§ **WHAT YOU WILL DO**: Pull every line containing "Expand" from the data.

___

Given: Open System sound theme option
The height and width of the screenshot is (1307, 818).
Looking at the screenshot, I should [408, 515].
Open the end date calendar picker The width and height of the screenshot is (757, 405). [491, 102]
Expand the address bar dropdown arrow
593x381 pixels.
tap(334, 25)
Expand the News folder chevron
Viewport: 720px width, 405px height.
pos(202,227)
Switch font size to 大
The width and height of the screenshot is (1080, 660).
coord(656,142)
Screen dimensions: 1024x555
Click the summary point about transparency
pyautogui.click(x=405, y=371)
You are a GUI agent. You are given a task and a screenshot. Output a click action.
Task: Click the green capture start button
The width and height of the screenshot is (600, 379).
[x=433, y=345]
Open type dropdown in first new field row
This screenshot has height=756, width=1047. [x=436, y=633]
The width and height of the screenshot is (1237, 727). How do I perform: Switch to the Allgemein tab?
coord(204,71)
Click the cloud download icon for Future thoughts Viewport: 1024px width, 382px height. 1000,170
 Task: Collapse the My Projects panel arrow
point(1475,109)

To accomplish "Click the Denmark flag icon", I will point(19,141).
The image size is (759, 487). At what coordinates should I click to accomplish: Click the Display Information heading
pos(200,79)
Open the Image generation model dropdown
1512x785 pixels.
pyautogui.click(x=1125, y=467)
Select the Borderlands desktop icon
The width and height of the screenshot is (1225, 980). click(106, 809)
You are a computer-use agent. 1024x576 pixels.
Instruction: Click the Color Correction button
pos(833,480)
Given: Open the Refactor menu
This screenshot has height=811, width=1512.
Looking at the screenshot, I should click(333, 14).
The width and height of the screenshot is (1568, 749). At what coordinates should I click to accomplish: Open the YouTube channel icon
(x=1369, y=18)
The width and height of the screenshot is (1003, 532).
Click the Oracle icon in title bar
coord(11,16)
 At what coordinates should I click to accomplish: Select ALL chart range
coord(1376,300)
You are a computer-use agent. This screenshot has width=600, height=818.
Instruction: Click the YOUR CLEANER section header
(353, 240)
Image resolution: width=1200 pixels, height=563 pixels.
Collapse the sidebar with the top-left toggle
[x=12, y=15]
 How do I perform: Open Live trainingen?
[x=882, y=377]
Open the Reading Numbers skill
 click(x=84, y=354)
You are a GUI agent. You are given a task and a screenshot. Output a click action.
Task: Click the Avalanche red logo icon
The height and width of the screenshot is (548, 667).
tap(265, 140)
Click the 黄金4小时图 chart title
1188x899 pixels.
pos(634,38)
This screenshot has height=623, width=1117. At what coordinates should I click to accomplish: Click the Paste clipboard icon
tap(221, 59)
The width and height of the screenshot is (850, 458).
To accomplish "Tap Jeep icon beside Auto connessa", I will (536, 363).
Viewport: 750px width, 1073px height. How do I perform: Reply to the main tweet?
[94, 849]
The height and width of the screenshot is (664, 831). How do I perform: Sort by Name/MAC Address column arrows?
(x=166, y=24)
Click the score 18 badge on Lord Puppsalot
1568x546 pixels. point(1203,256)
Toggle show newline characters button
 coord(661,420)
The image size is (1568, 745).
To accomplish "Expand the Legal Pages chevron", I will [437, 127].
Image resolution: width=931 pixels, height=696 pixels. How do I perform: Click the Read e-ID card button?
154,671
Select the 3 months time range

___

§ **ANSWER AREA**:
Expand the address bar dropdown arrow
Expand the News folder chevron
To accomplish "Expand the Legal Pages chevron", I will [437, 127].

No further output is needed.